By Jennifer Ryan
The past two months since our world has come to a standstill due to a global health pandemic have been jam-packed with intense emotions, from immense sadness to pure joy and everything in between. I feel as a cancer survivor, those emotions were certainly magnified for me, but on the more positive end of the spectrum.
YACC has equipped me with a generous toolbox of strategies to combat the similar array of emotions a cancer diagnosis tends to accompany. I have chosen to dig into this toolbox to help me cope during this pandemic as I navigate delayed cancer care, learning how to become a virtual teacher, home-schooling my school-aged children, caring for a baby and preschooler, supporting my husband’s career, housework, and my own mental health. A few tools that have been particularly helpful to me during this time are practicing mindfulness, building connection, gratitude and self-care.
I have been interested in the practice of mindfulness since I was introduced to it during the Survivor Conference 2017, however I didn’t fully commit to practicing it until this past year.
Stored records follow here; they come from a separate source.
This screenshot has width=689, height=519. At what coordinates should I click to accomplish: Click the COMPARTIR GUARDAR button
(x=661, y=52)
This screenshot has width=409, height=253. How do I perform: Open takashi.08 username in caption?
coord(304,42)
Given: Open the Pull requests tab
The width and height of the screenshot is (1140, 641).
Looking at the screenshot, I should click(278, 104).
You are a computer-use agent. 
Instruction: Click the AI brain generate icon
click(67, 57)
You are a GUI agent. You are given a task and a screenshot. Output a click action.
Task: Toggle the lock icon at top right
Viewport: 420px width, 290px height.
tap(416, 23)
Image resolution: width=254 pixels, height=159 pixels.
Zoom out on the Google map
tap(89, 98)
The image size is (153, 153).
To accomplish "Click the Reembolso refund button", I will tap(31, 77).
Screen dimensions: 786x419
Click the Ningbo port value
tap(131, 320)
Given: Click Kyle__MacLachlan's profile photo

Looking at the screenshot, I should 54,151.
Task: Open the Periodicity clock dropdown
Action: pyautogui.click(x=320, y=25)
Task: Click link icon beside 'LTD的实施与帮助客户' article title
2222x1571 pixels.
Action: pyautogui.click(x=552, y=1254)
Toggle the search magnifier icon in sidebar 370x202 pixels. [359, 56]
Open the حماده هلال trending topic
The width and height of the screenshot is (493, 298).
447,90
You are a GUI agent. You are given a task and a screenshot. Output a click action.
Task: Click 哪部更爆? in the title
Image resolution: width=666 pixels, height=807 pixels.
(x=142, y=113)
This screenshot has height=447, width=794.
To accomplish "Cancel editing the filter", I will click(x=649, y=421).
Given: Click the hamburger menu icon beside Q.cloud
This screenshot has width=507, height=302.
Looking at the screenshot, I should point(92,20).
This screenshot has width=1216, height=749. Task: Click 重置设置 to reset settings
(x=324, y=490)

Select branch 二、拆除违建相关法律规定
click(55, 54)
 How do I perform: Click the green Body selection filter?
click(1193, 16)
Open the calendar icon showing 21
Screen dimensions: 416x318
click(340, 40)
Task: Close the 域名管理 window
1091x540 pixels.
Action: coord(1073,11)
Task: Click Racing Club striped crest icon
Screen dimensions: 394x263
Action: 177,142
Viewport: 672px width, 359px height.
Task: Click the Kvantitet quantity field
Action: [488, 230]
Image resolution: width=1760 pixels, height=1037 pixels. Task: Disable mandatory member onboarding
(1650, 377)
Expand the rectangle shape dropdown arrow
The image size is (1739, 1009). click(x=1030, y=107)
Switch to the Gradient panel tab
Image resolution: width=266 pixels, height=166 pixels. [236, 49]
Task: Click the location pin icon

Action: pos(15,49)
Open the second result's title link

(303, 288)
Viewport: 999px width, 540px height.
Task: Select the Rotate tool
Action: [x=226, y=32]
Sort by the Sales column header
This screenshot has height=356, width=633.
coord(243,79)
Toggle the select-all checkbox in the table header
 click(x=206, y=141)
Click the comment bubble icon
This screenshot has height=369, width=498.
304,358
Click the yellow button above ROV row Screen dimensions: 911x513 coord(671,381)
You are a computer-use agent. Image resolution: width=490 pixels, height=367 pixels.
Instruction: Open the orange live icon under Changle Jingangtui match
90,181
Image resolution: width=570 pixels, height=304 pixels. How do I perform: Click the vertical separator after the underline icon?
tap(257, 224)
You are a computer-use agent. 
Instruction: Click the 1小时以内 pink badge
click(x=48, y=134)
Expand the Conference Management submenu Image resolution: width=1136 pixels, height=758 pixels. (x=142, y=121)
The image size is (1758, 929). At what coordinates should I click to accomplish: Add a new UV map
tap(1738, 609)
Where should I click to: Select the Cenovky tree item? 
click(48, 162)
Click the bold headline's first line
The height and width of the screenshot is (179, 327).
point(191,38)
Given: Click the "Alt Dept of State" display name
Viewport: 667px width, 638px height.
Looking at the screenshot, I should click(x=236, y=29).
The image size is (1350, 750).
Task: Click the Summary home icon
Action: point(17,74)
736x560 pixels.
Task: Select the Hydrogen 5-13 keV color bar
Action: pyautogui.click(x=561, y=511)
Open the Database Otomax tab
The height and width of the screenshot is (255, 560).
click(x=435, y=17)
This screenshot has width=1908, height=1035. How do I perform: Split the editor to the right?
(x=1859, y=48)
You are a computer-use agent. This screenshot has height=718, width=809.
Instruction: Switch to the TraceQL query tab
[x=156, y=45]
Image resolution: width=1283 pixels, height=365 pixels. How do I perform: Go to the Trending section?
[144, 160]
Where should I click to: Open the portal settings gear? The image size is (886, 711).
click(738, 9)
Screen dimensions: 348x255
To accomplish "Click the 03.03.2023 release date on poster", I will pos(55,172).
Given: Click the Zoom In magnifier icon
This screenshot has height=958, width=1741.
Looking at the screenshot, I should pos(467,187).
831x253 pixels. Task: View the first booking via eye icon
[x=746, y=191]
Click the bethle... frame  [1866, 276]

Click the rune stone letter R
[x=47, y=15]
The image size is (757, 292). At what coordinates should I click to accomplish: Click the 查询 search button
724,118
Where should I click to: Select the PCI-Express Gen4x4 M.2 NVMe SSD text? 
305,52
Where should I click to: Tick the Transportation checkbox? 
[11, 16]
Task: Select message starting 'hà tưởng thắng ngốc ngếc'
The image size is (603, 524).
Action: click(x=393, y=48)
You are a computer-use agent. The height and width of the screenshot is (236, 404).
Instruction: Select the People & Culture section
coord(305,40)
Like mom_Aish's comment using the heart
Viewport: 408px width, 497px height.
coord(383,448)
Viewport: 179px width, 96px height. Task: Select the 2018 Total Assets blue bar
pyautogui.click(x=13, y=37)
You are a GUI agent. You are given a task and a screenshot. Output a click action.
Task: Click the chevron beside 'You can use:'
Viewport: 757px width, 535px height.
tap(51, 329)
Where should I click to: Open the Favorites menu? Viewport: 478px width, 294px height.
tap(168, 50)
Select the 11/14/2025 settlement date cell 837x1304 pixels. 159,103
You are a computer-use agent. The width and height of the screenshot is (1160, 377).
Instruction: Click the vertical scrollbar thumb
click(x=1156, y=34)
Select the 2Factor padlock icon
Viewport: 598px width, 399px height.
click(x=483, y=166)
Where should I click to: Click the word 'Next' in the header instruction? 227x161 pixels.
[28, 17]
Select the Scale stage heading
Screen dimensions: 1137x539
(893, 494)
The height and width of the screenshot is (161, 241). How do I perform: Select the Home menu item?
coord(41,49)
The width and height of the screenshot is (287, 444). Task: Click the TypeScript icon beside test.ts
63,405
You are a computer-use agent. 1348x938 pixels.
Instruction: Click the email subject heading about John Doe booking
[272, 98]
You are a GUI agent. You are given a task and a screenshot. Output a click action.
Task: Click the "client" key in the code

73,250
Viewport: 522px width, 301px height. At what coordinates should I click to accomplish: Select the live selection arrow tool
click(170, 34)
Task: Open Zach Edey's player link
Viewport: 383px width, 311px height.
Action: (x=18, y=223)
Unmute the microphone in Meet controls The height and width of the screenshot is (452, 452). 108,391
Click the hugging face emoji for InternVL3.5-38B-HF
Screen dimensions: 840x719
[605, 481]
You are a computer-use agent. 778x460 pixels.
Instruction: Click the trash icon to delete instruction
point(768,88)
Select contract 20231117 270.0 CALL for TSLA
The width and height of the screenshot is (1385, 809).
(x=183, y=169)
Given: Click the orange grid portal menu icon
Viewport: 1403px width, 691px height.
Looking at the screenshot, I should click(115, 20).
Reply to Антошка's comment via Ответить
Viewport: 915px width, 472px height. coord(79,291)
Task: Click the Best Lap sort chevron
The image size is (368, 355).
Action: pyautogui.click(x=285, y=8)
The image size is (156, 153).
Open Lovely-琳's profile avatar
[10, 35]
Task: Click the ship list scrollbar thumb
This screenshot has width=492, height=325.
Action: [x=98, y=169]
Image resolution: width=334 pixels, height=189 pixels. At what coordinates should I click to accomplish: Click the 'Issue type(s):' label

Mindfulness isn’t easy. I found it very challenging to quiet my mind but it is truly a skill that I have become better at with practice. I am so grateful to have this skill amongst others to choose from throughout this uncertain time, and meditation apps have been extremely helpful while I dealt with a wave of insomnia since the beginning of March.
Connection is the backbone of YACC, in my opinion. Most of my YACC peers have expressed a feeling of isolation once they are first diagnosed and before they connect with YACC. It’s human nature to want to connect with people you have things in common with, and that’s a big part of why these last two months have been so incredibly difficult for a lot of us. We have been challenged to come up with ways to connect while apart and it’s been exciting watching all the creative ways people are doing this.
I have been happy to be able to continue to exercise virtually with the same group of people I exercised with before the pandemic. I look forward to these sessions to see familiar faces and also the opportunity to move my body. It’s a time just for me and helps clear my mind. I have also played virtual games with friends, reached out to long-time friends who I haven’t been great at keeping in touch with and mostly have spent a lot of time building my relationships with my immediate family. As much as the internet has helped keep us connected, I know I am very fortunate to have my big family under one roof and we will never have another opportunity like this to play and learn together as much as we have.
We all have things to be grateful for in our lives if you take the time to look. For myself, I do not have to look far, but this is not the case for a lot of people. It’s certainly a mindset shift to embrace gratitude while also not diminishing the challenging experiences we have to face. In my own experience, the hard days make me so grateful for the good ones.
I had been feeling a lot more energy a couple weeks ago and was able to get my exercise and/or walks in daily. This past week was a different story. My body is unpredictable and every day this week, my bones and joints ached, I felt fatigue from the time I opened my eyes until I closed them. I tried to push myself but eventually gave in and gave my body a well needed rest.
I do at times get down about this cycle my body tends to follow but more often I wait for the good days and cherish them fully as I never know how long it will last.
Self-care is a word I associated with guilt for many years. I’m not sure if it began when I became a mom or not, but it’s been a process to learn how to express what I need for myself and to make it happen.
My husband and I joke about Survivor Conference 2019 serving as a honeymoon for us. To have an entire weekend to engage in conversations and take in sessions surrounding what we needed and what we wanted was so foreign to our lifestyle. Like many parents, our lives had started to revolve around our children night and day. We had lost sight of what we needed on an individual level.
During this pandemic, we have become much better at acknowledging when we each need time to take care of ourselves. I know I am a better mom and wife when I have time to exercise or time alone to read a book. I also acknowledge when my husband could use a break, some time to play music, or just quiet time.
Self-care is no longer associated with guilt. I am hopeful that our children are learning the importance of self-care through our modelling and carry it into their lives as well.
I am so grateful to have found YACC in my early days after my cancer diagnosis. While I didn’t know it at the time, it has contributed immensely to my overall wellbeing since my diagnosis and has given me invaluable tools to not only survive this pandemic but thrive throughout it.
Thank you for being such an incredible organization for so many young adults throughout Canada.